Her halükarda İmam Kâzım'ın (a.s.) Mehdi olduğu inancı, Şia arasında inhirafın ortaya çıkmasına ve bazılarının da İmamsız olarak yaşamasına sebep oldu[15] ve bu inhirafın neticesinde de Gulat'tan biri olan Muhammed b. Beşir adında biri, bu durumdan faydalanarak Memture adında bir fırka ortaya çıkardı. Bu fırka, hulûl ve tenasüh inancında olup, haramları da mubah sayıyorlardı. Memture adı "Kilab-ı Memture" (yağmur suyuyla ıslanan köpekler)den alınmış olup, ilk olarak Ali b. İsmail adındaki Şii mütekellimi tarafından o fırkaya verilmiş ve daha sonra da bu isimle meşhur olmuşlardır.[16] Eş'ari onların inançlarının cüziyatına kadar inerek şöyle der: Bunların "Tafviz" hakkındaki inançları Gulat inancının aynıdır. Eş'ari, kitabını telif ettiği zamana kadar bu fırka mevcut ve baki idi.[17]

Hem Eş'ari ve hem de Şeyh Müfid, İmam Kâzım'ın şehadetinden sonra ortaya çıkan başka bir inanç ve itikada da değinmişlerdir. Şöyle ki: "İmam Kâzım'dan (a.s.) sonraki İmamlar sadece İmam Kâzım'ın (a.s.) emirleridirler, çünkü O Hazret hayattadır ve ancak gaybe çekilmiştir." Böyle bir düşüncenin temelini de Mehdeviyet inancı teşkil etmiştir.[18]

Bu sözlerin devamında değinmemiz gereken nokta da şu ki, Şiiler arasında bölünmeler ortaya çıktığı zamanda Şii kültür ve maarifi kamil, yaygın ve etraflı bir şekilde Şiiler tarafından bilinmekteydi. Bu yüzden de bu gibi cüzi inhiraflar Şiiliğin aslını herhangi bir şekilde etkilemiyordu. İmam Kâzım (a.s.) tarafından öyle eğitilmiş ve yetiştirilmişlerdi ki, onların her biri Şia fıkıh ve kelamının bir direğini teşkil ediyorlardı. Öte yandan da inhirafa düşenlerin çoğu zaif'ün nefs kimseler idi, ki bir takım özel şartlar dışında gelişme ve rüşd zeminesine sahip değillerdi. Şianın büyüklerinden olan Hişam b. Hakem, Hişam b. Salim, Yunus b.

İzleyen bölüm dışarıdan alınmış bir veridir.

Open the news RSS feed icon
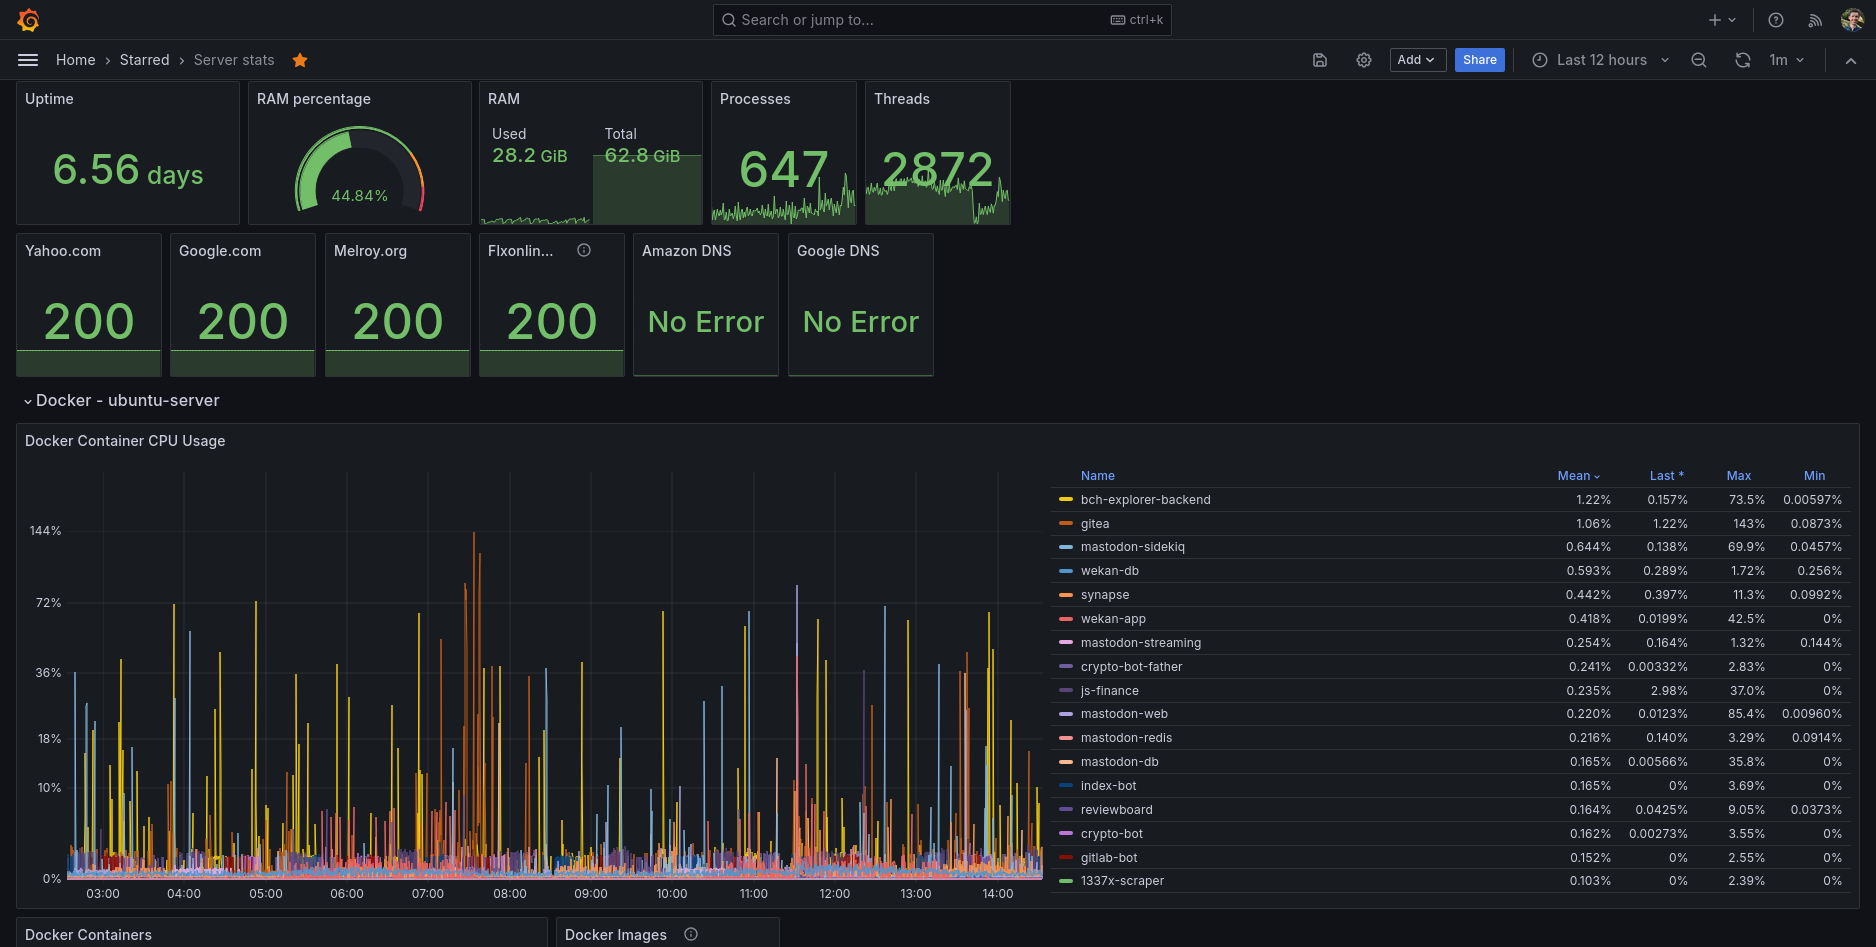The width and height of the screenshot is (1876, 947). pyautogui.click(x=1815, y=20)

Abdurrahman ve Ali b. İsmail gibi kimseler bu inhirafın Şia mezhebine sızmaması için bütün ağırlıklarını ortaya koymuş, ona engel olmuşlardı ve ondan sonra da Şia hadis kültürünü, telif edilen usûl yardımıyla korudular. Nitekim Merhum Küleyni ve Şeyh Saduk düzenli bir şekilde o hadis usûllerini bir araya topladılar.

------------------------------------------------------------------------------

[1]-  Siret'ül Eimmet'il İsna Aşer (Haşim Maruf Haseni), c: 2, s: 342.

[2]-Bihar'ül Envar, c: 49, s: 2, Kafi'den naklen.

[3]- Uyûn'u Ahbar'ir Rıza, c: 2, s: 159.

[4]- Makatil'üt Talibin, s: 360.

[5]- Et'Tedvin, Ali b. Musa er-Rıza adı altında. Ziyafet'ül İhvan, s: 272.

[6]- Hayat'ül İmam'ir Rıza, s: 225.

[7]- Makatil'üt Talibin, s: 375.

[8]- El-İrşad, s: 304.

[9]- Uyun'u Ahbar'ir Rıza, c: 1, s: 17, 27. Müsned'ül İmam'ır Rıza, c: 1, s: 18, 37. Ravzet'ül Vaizin, c: 1, s: 222.

[10]- Kafi, c: 1, s: 313. Rical'i Keşşi, s: 451.

[11]-Uyun'u Ahbar'ir Rıza, c: 1, s: 28.

[12]-  A'lam-ül Vera, s: 303.

[13]- Rical'i Keşşi, Meşhed baskısı, s: 460.

[14]- El-Fark Beyn'el Firak (Bağdadi), Tahkik: Muhammed Zahid el-Kevseri, s: 40. el-Milelü ven-Nihel, (Şehristani), c: 1, s: 150. Kat'iyye adı İmam Zaman'ın (a.s.) dönemine kadar İsna Eşariye Şiilere deniliyordu.

[15]- İmam Rıza (a.s.) bir hadisinde onların akıbetini şöyle tasvir eder: "Başıboş bir şekilde yaşar, hayretler içinde bocalar ve nitekim küfr halinde ölürler."

[16]- Milel ve Nihel (Şehristani), c: 1, s: 150. el-Makalat vel-Firak talikatı (Meşkur), s: 239

[17]-  el-Makalat vel-Fırak, s: 93. Keşşi'nin rivayetine göre de (s: 460) bunlar İmam Hasan Askeri'nin (a.s.) dönemine kadar baki kalabilmişlerdir.

[18]-  El-Fusul'ul Muhtare, s: 254. el-Makalat vel-Fırak, s: 90.